Tuesday, October 4, 2011

Intentional Disregard

How do you spend your time? Is the busyness of life eating away your hours, leaving you with nothing but crumbs? 

Until a few years ago, mine was. I got up each day, showered, drank coffee, dashed off to work, spent most of my daylight hours there, then dashed home, made dinner, did some laundry, cleaned something-or-another, paid some bills, brushed my teeth, fell into exhausted but troubled sleep, then got up and repeated the same process the next day. Whole weeks would slip by and I could not name even one thing that I did that I enjoyed. But even more troubling was that I had done nothing that would outlast me. None of my crazy busyness was doing anything to enrich my life or the lives of those I care about. I was just “putting out fires”. I would die wearing clean underwear and with no outstanding bills, but that was about it. Something had to give. Something was going to have to go undone so that I wouldn’t come undone. That’s when I sat down and decided what would get my attention, and what would have to wait. I developed a plan of Intentional Disregard.
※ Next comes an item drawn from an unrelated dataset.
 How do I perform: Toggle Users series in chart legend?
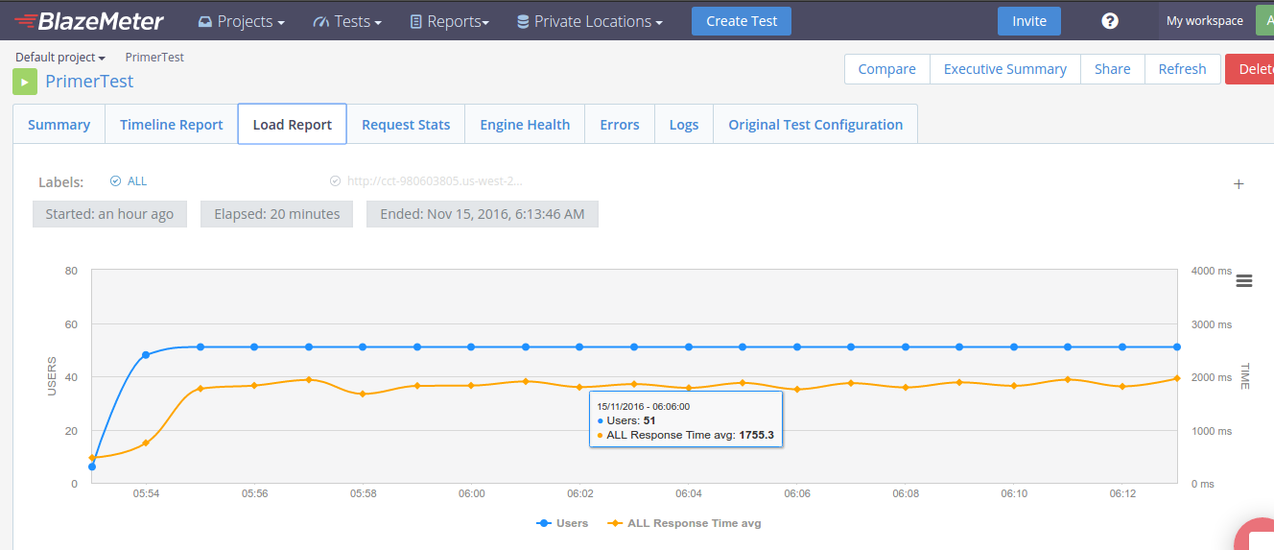click(x=562, y=523)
I have intentionally chosen not to attend social functions that I am not interested in. No more school events, church socials, block parties, business cocktail parties or political rallies unless they hold great interest for me. I also have no enthusiasm for mopping floors, dusting bookshelves or scrubbing toilets, so I have arranged to have someone else do that for me. I don’t like to talk on the phone, so I don’t do it any more often or for any longer than I have to. When the phone rings at my house, it is as likely to get ignored as it is to get answered; people who know me also know enough to leave me a message. If I start a book and it doesn’t captivate me, I stop reading it, and I don’t watch movies whose topics don’t interest me, not matter how great the reviews are. I am intentionally disregarding things that have little intrinsic value to me. The space that they used to fill on my schedule has been replaced by chats with my husband over a glass of wine, reading books that interest me, writing about the things that matter most to me, and spending time with my friends and family.
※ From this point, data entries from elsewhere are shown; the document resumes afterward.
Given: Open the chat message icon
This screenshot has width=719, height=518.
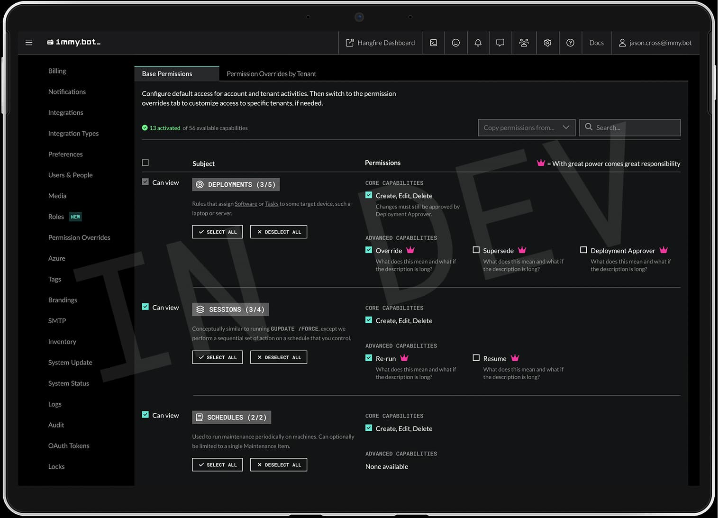Looking at the screenshot, I should (x=500, y=43).
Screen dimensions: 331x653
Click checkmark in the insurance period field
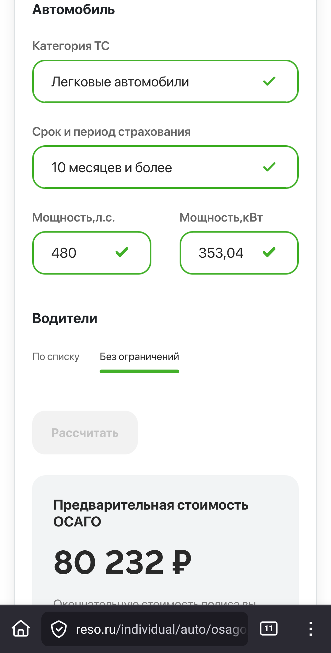[x=269, y=167]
I remember reading once about a survey taken of individuals over the age of ninety-five in which they were asked if they had their lives to live over again, what they would do differently. The three most commonly offered answers were these: 
  • I would spend more time thinking and reflecting
  • I would be more willing to take risks 
  • I would focus more on things that will outlive me
How many of these things are showing up on your “to-do” list today? 

If you were to develop your own plan of Intentional Disregard, it would probably look very different than mine. The things that matter most to you, and the things that you can afford to disregard, are exclusive to you. No one else can, or should, define them for you. But I feel certain that there are things in your life that you could disregard today and be all the richer for having done so. You have enough heart and enough intelligence to know what those things are. So, why not spend a few minutes today developing your own plan of Intentional Disregard?

3 comments:

Anonymous said...

Just checking to see if a comment comes through your new internet set-up.
I was surprised a survey for those over ninety five actually exists. How many of "them" do you suppose can remember anything ?
I have been fortunate enough to live my life with Intentional Disregard with the exception of three and a half years during WW2. jwk

MRM said...

This is a great post and something we should all spend a bit more time doing. For myself, I would just like to go ahead and put it out there that if I ever say,"I think I'll go back to graduate school," someone should knock me unconscious right then and there. Life is too short to spend time on things that wear us down, and the pursuit of professional roles and titles that don't enrich our lives just isn't worth it (not to mention Chris's post on the debt associated with achieving these titles!). If we all spent more time commending one another for the balance we achieved in our lives rather than our litany of so-called "accomplishments," we'd all be in a better place.

DeAnna McCall said...

Hi, MRM. Sorry to hear that graduate school has got you down. Maybe my new post on "Choose Your Own Adventure" will give you some ideas on how you might reinterpret this experience.